Mais tant qu’il fallut encore mener la lutte contre des vestiges aussi ridiculement surannés du moyen âge que ceux qui entravèrent jusqu’en 1830 le développement matériel bourgeois de l’Allemagne, il n’y eut pas d’économie politique allemande possible. C’est seulement avec l’établissement du Zollverein [1] que les Allemands furent en situation de pouvoir simplement comprendre l’économie politique. Dès ce moment commença, en effet, l’importation de l’économie anglaise et française au grand profit de la bourgeoisie allemande. Bientôt le monde savant et la bureaucratie s’emparèrent de la matière importée et l’élaborèrent d’une manière assez peu favorable au crédit de l’« esprit allemand ».

Du pêle-mêle de chevaliers d’industrie littéraires, de commerçants, de pédants et de bureaucrates naquit alors une littérature de l’économie allemande qui en fait de fadaise, de platitude, de vide, de prolixité et de plagiat n’a son pendant que dans le roman allemand. Parmi les gens aux fins pratiques se développa tout d’abord l’école protectionniste des industriels dans laquelle List fait autorité et constitue, malgré tout, le meilleur de ce qu’a produit la littérature économique bourgeoise allemande, bien que toute son œuvre glorieuse soit copiée sur le Français Ferrier, le premier théoricien du système du blocus continental [2] . Face à cette tendance se forma de 1840 à 1850 l’école libre-échangiste des commerçants dans les provinces de la Baltique, qui reprit en balbutiant, avec une foi puérile mais intéressée, les arguments des freetraders anglais.

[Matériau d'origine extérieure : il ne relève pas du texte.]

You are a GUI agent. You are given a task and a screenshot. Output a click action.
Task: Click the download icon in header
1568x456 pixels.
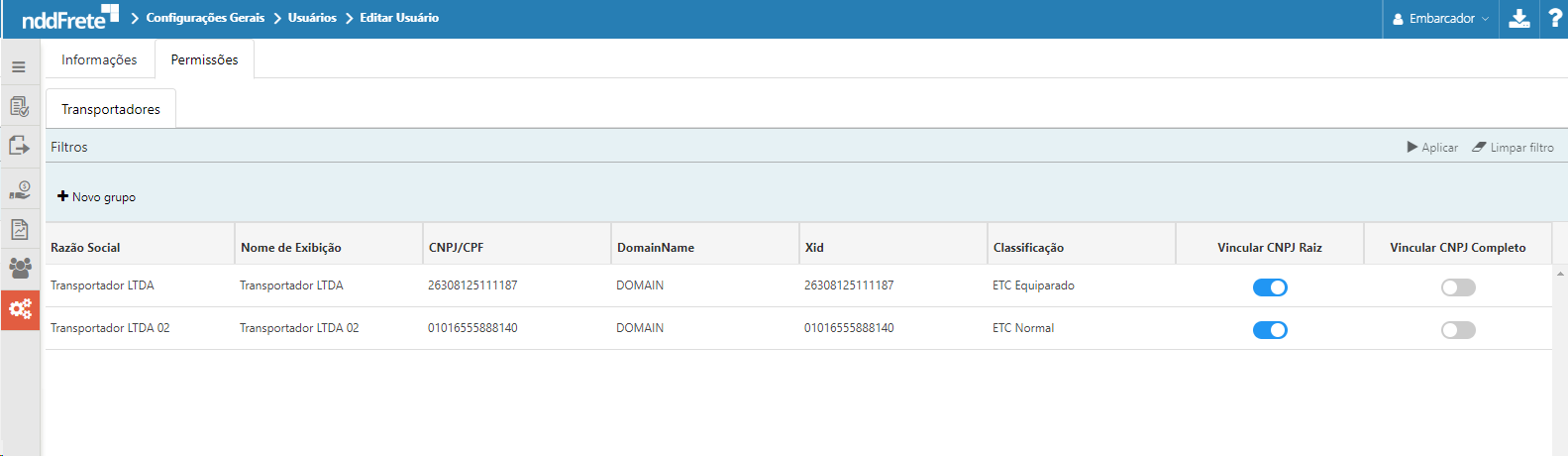point(1518,19)
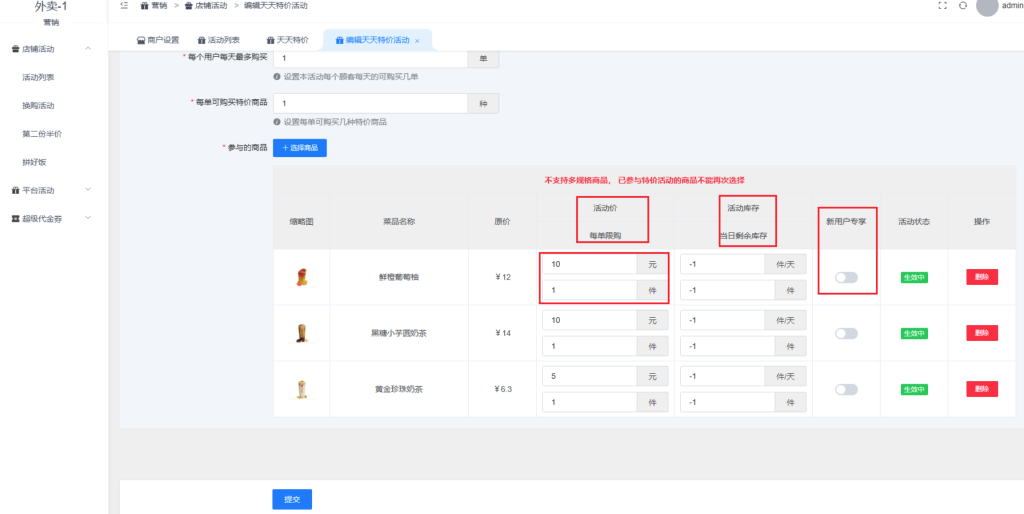Click the 黄金珍珠奶茶 product thumbnail
Screen dimensions: 1024x514
pyautogui.click(x=301, y=389)
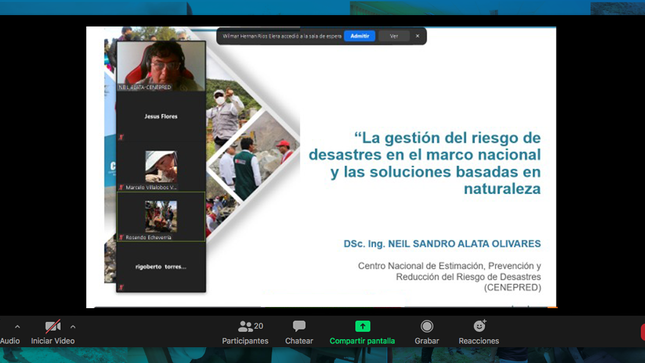Select Rosendo Echeverria participant tile

pyautogui.click(x=161, y=216)
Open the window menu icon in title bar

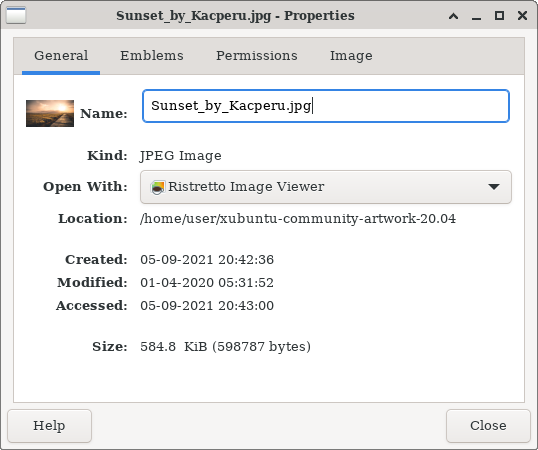pyautogui.click(x=16, y=15)
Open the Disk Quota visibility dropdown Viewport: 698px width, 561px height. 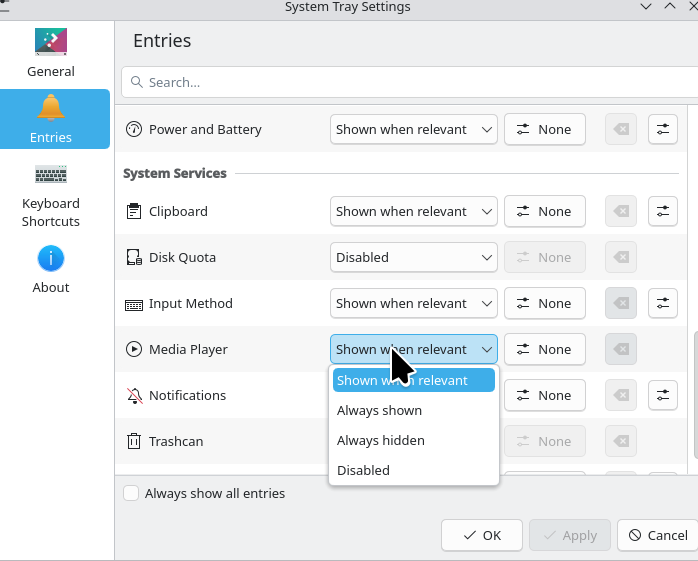(413, 257)
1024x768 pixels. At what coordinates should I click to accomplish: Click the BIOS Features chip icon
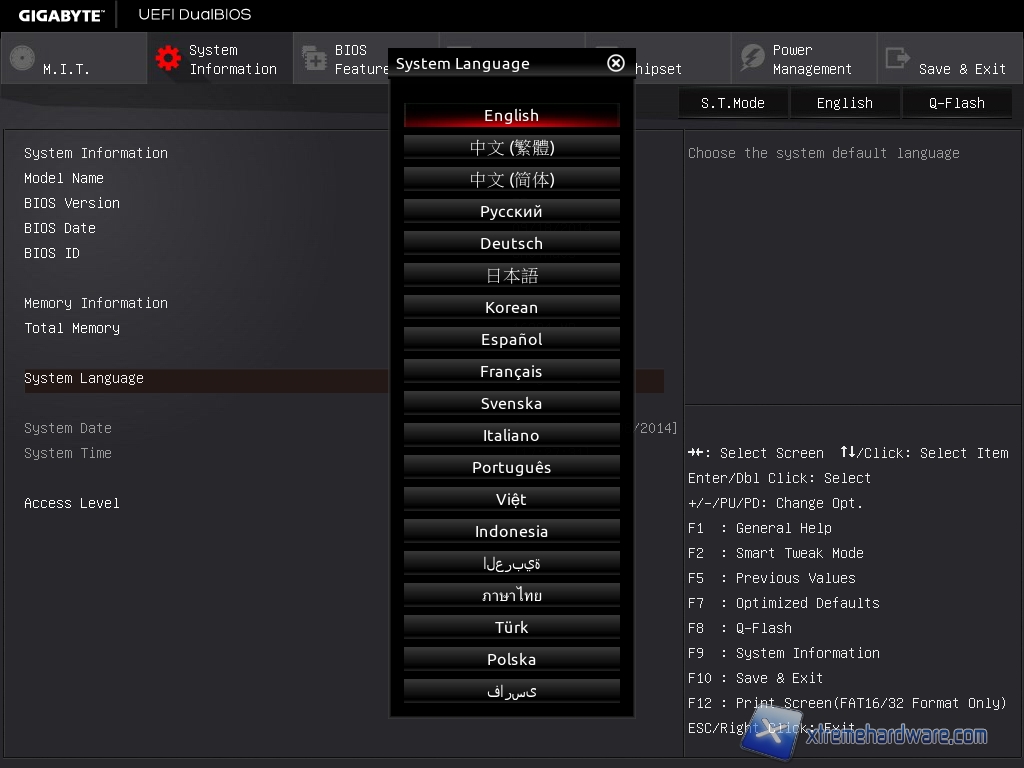pos(314,59)
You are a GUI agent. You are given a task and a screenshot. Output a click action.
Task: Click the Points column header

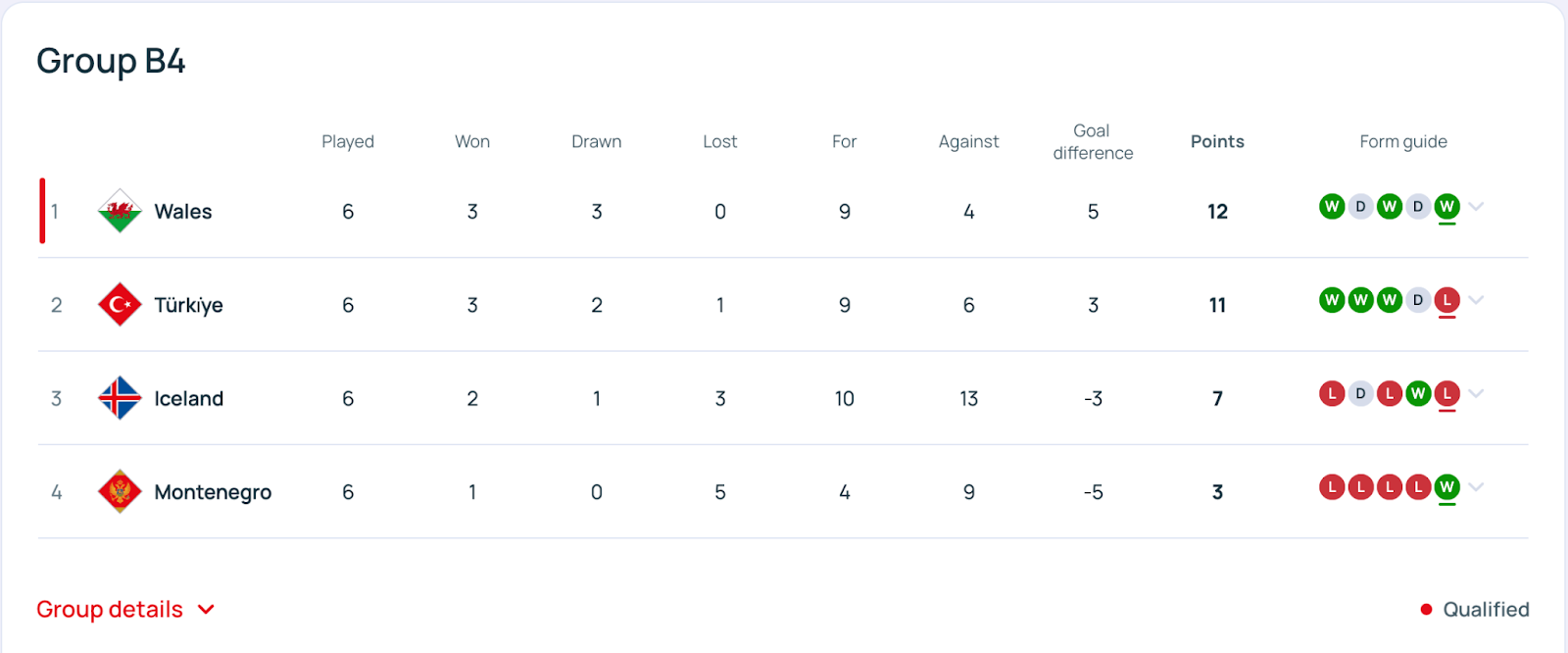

Enfin, parmi les pédants d’école et les bureaucrates qui eurent à traiter le côté théorique de la discipline, il y avait de secs collectionneurs d’herbiers sans esprit critique comme M. Rau, des spéculateurs qui, prenant un air savant, traduisaient les propositions étrangères dans le jargon mal digéré de Hegel comme M. Stein, ou des littérateurs qui glanaient des épis dans le domaine de l’« histoire de la culture » comme M. Riehl. Ce qui finalement en sortit, ce fut la caméralistique [3] , brouet de toutes sortes de choses hétérogènes arrosé d’une sauce économique éclectique, du genre de ce que chaque licencié en droit a besoin de savoir pour passer ses examens de fonctionnaire public.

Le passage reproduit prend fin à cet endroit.